[Exercise brief] Copy the records below in full and leave every image out of the copy.

[Records]
>>>

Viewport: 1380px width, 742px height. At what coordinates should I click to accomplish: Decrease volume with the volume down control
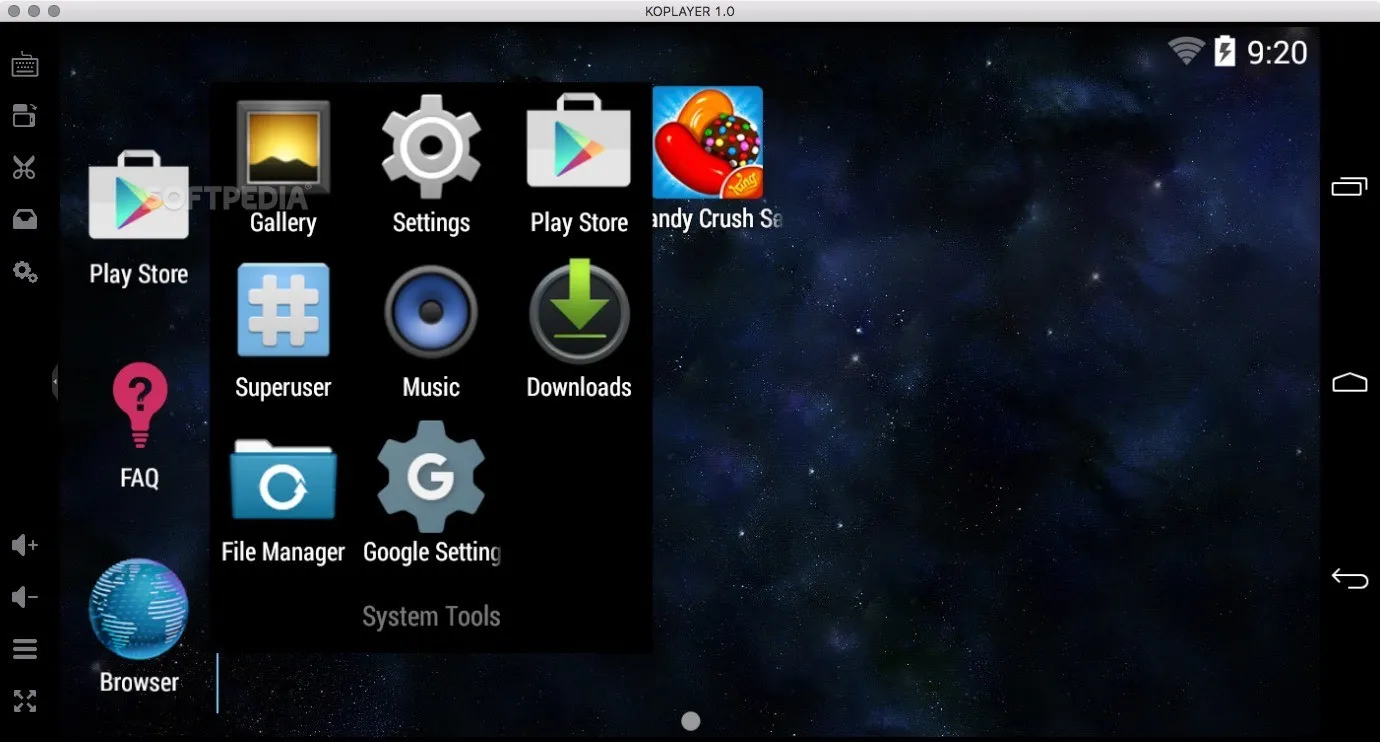[x=25, y=597]
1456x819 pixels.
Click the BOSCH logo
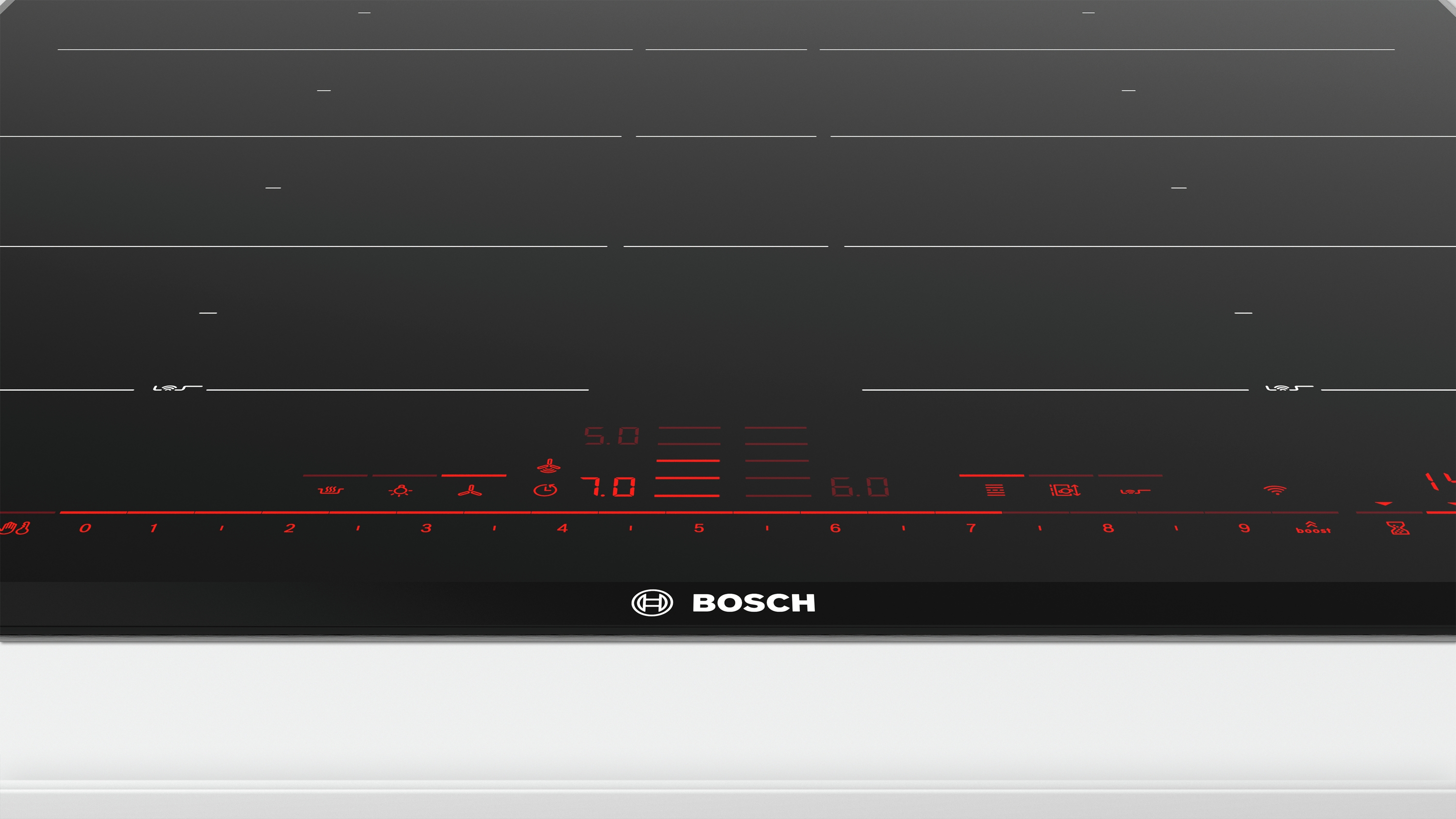724,603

<<<

[Solution]
Viewport: 1380px width, 742px height. At what coordinates should I click to accomplish: Decrease volume with the volume down control
[x=25, y=597]
1456x819 pixels.
Click the BOSCH logo
724,603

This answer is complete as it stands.